**Task directions**. Can you give the lines below again, starting at the line that contains "The height and" and ending at the line that contains "click(x=29, y=15)", with "hamburger" swapped for "main" and nothing else changed? Leave the pictures out.

**Extracted records**.

+===+

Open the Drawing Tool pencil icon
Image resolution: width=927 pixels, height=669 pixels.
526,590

+===+

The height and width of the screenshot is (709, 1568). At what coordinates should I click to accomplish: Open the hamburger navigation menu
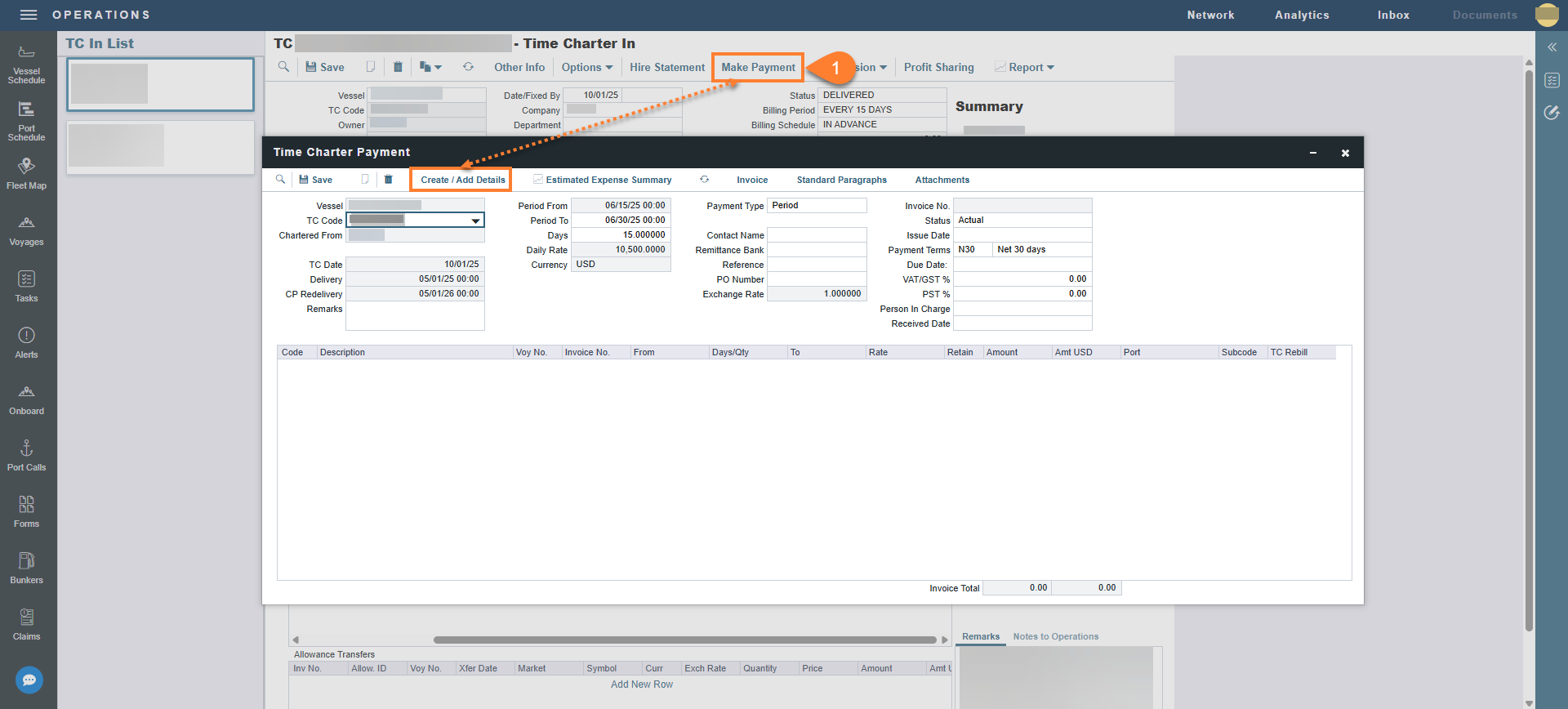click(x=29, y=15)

+===+

**Reply**.
The height and width of the screenshot is (709, 1568). At what coordinates should I click to accomplish: Open the main navigation menu
click(x=29, y=15)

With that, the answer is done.